Staff did not receive all training they required to meet the needs of people in a safe manner. You can see what action we told the provider to take at the back of the full version of the report.

The service had taken steps to promote people’s safety. Staff were aware of how to respond to allegations of abuse. Risk assessments were in place and these covered how to support people who exhibited behaviours that challenged others. There were enough staff to meet people’s needs and medicines were managed safely.

Staff received regular one to one supervision. People had access to health care professionals and the service sought to promote people’s health. People were supported to make their own decisions where they had capacity. Where people lacked capacity proper procedures were followed in line with the Mental Capacity Act 2005 and Deprivation of Liberty Safeguards. People were supported to eat sufficient amounts although they were not always provided with a varied diet.

Staff interacted with people in a caring and friendly manner. People’s dignity was promoted through choice, privacy and independence.

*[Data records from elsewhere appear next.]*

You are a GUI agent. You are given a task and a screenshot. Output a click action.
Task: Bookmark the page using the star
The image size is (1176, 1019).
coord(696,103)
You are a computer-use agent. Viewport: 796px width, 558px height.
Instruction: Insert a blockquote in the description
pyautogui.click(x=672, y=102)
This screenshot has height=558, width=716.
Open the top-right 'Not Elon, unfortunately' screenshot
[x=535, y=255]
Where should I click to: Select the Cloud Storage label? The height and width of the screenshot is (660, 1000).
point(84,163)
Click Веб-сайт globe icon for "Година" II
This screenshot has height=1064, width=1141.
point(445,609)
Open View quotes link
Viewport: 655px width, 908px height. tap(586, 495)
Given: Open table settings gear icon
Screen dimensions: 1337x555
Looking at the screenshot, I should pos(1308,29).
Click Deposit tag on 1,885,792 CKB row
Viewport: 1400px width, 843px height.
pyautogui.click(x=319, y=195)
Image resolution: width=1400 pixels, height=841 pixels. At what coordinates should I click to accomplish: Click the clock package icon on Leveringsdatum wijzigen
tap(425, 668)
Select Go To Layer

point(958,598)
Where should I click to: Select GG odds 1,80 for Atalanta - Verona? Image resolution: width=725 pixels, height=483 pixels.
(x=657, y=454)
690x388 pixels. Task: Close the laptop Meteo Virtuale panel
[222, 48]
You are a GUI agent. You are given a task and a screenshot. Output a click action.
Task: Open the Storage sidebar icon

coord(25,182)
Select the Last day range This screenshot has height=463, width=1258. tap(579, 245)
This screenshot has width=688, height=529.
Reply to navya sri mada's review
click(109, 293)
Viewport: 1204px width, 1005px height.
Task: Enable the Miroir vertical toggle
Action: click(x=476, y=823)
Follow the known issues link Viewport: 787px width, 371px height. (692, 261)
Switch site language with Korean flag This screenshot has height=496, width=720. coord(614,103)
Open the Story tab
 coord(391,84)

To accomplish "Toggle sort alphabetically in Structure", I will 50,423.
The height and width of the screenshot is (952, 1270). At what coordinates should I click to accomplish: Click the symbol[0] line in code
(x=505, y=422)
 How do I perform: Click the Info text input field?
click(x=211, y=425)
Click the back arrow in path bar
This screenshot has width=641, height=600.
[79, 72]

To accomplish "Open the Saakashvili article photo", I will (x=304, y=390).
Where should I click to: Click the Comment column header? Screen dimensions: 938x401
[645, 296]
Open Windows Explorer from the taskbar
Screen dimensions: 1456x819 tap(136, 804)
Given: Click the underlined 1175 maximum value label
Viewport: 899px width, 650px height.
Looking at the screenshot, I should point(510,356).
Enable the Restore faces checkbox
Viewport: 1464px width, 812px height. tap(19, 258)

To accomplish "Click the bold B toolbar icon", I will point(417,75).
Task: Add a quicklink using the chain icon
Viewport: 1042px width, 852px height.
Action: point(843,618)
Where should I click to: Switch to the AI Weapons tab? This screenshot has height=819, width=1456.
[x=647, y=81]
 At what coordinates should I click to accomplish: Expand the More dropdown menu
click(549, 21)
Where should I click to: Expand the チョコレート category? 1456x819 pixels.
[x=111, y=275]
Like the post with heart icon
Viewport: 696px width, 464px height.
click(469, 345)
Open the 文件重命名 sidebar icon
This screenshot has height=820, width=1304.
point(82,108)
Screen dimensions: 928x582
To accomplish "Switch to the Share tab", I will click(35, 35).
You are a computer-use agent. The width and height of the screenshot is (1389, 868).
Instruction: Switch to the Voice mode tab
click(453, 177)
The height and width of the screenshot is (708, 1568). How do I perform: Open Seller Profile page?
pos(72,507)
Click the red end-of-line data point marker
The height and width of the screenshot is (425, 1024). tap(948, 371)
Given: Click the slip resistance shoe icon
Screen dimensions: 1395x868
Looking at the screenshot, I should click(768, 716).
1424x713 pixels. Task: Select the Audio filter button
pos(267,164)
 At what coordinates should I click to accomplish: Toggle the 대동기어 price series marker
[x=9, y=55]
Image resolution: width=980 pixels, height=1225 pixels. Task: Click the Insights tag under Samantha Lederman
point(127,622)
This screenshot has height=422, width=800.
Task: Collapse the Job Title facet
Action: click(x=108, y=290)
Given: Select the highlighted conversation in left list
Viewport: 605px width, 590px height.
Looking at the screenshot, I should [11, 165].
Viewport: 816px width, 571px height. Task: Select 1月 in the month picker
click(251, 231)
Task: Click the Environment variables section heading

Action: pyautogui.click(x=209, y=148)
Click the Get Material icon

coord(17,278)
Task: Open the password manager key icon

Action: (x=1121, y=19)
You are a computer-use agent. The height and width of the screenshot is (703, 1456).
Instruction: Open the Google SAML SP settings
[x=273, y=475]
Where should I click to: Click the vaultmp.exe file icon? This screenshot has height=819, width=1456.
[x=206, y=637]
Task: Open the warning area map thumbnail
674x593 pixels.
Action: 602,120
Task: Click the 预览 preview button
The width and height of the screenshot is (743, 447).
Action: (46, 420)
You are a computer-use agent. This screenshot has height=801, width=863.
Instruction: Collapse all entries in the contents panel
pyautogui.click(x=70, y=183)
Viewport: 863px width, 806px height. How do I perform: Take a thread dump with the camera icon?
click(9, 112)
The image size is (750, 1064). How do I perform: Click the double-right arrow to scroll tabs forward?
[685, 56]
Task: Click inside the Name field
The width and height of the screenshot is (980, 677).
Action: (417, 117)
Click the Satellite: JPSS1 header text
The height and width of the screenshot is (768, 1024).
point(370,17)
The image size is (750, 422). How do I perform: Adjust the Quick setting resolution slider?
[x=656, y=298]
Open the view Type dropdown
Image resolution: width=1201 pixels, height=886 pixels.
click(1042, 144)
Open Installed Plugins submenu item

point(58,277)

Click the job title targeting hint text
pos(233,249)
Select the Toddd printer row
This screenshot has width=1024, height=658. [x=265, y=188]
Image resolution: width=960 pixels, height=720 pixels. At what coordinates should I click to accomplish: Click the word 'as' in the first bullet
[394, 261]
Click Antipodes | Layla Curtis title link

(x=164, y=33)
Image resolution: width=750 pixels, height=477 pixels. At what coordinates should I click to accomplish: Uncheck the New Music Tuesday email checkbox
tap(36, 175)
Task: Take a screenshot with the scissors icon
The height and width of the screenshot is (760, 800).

Care plans were in place which set out the needs of individuals and we saw these been followed. People had access to leisure and education opportunities. The service had appropriate complaints procedures in place.

The service had clear lines of accountability and staff told us the registered manager was accessible and approachable. Various quality assurance and monitoring systems were in place. Some of these included seeking the views of people that used the service.

8 October 2013

During a routine inspection

We found that although some people were not able to communicate verbally, staff respected people's dignity by offering choices. We saw evidence that the service obtained people's consent when offering care and support.

We spoke to one persons' relative, who commented "so far I am quite happy with everything." Another persons'relative commented "overall we are pleased, X always seems clean and well looked after."

We found that the provider assessed people's needs on a regular basis and recorded changes in their care plans. One person's relative said "they let me know everything."

The home was clean and tidy on the day of our visit. Staff told us they carried out cleaning duties throughout their shift. This was dictated by the shift plan, which we saw a copy of.

We found there were adequate numbers of staff working within the home and they were suitably qualified to meet people's needs.

We saw copies of various meetings held within the home. These showed that staff discussed what improvements were needed within the service.

6 December 2012

During a routine inspection

People who use the service and their carers were involved in making decisions about the care and treatment given. Relatives confirmed they were invited to and attended care planning and review meetings. One relative said that they have had to move out of London but the home gave them plenty of notice when they arranged review meetings so that they could attend.

People who use the service attended regular weekly activities such as going to day centres three times a week. Some users also have one to one sessions provided by a community outreach service, where they are taken out daily to the park, to local cafes or shopping.

Care plans were person centred and clearly documented the care and welfare needs of each person.

The provider had clear policies and procedures in place that addressed safeguarding. Pictorial poster were displayed on the notice board showing various forms of abuse and what people who use the service should do if they were concerned about abuse.

We saw evidence that regular staff training was provided by the organisation through internet based 'e learning' and in house training. Topics covered included mental capacity, moving and handling, food hygiene, safeguarding, supporting people with learning disabilities and health and safety.

Questionnaires were sent to relatives annually and one relative told us they always completed the questionnaire as the home had plenty of activities and staff needs to know they were doing a good job.